▶ _DATA FOR THIS TASK_
# # # # # # #

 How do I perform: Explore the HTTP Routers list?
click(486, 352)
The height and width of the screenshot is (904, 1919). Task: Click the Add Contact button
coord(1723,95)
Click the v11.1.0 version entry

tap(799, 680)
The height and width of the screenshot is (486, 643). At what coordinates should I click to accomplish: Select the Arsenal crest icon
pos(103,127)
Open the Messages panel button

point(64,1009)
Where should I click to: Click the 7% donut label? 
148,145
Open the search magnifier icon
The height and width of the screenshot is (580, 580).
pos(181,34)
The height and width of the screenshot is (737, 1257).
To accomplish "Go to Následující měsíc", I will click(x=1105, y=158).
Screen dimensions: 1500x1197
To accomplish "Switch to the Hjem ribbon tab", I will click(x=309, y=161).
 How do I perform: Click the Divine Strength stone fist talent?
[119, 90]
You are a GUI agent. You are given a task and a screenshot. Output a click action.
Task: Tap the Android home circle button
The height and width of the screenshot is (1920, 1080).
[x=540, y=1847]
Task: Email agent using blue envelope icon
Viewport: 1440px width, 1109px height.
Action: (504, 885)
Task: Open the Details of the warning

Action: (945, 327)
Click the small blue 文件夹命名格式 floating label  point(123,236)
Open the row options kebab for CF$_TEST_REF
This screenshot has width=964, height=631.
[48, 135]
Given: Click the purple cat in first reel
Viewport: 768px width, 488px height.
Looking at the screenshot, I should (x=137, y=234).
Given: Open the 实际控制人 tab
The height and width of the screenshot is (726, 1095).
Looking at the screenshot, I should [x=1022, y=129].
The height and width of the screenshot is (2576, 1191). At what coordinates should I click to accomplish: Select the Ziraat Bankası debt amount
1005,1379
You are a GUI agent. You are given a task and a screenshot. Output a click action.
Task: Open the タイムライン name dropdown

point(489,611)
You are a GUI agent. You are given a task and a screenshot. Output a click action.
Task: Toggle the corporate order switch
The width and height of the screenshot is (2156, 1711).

# # # # # # #

A single figure is required: the number of lines above in which the string "will" appears.

2